##### Text provided #####

Nationally, wind and solar account for only 18% of the electricity generated. But in Texas, they account for 34%. Take Texas out of the national numbers, and the Texas output of renewables more than doubles that of the rest of the national grid. Unlike the previous two examples, the problems caused by renewables in Texas are not projected, they are real, causing harm and imposing significant costs on the Texas economy today.
Most, though not all, of the thermal-focused subsidies in Figure 5 can be attributed to the reaction to renewables—some are other socialized costs built into the system. Taking the average from 2014 through 2018, before renewables reached 20% penetration on the grid, provides a rough estimate of $1 billion of costs not attributable to renewables. Subtracting these costs from Figure 5, suggests that the cost of Texas’ efforts to avoid and correct the harm imposed by renewables from 2019 through 2023 averaged about $9.6 billion a year, for a total cost of $48.4 billion. And more is coming in future years.

##### Source data #####

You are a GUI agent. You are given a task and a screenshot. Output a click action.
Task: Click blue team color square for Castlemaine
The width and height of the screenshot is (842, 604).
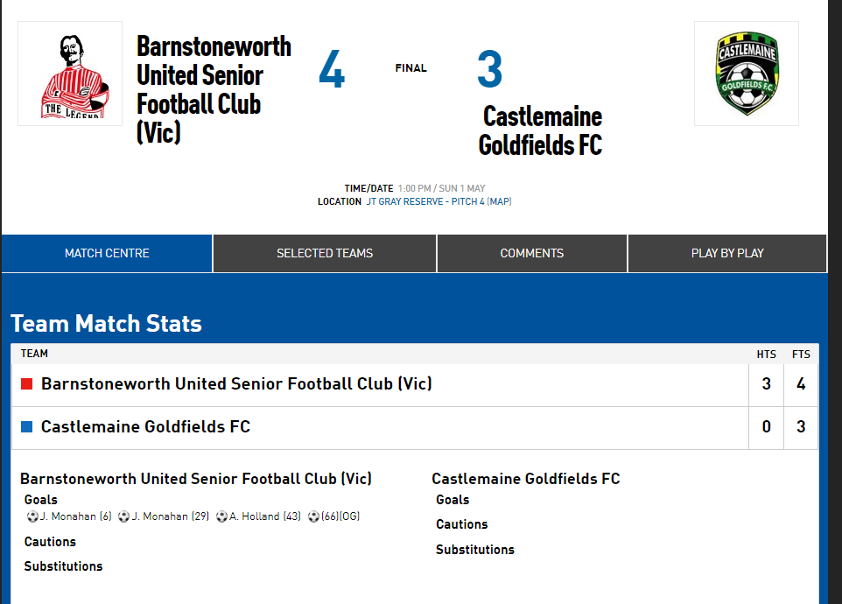[x=27, y=427]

#####

__Problems to work on__.
1. According to the text on renewables in Texas, what was the total cost of Texas' efforts to avoid and correct the harm imposed by renewables from 2019 through 2023?
2. Carry on the text about the costs of renewables in Texas from the point where it stops.

__Answer list__.
1. $48.4 billion

2.
Texas policymakers might have somewhat missed the mark in dealing with the reliability problems caused by wind and solar generation; the actual costs might be higher or lower. But the concerns about the effects on grid reliability are real and Texas provides the best example of the real-world costs of dealing with them. The costs are real and must be paid for by Texans.
Conclusion
The data make it clear that the only possible rationale for renewable energy—making significant reductions of CO2 emissions—cannot be achieved. The costs of attempting to do this with renewables are already imposing heavy costs on economies across the world and will rapidly escalate as the grid penetration of renewables increases. As several European countries have already experienced as they plunged into energy poverty, the costs are simply too great for any society to pay.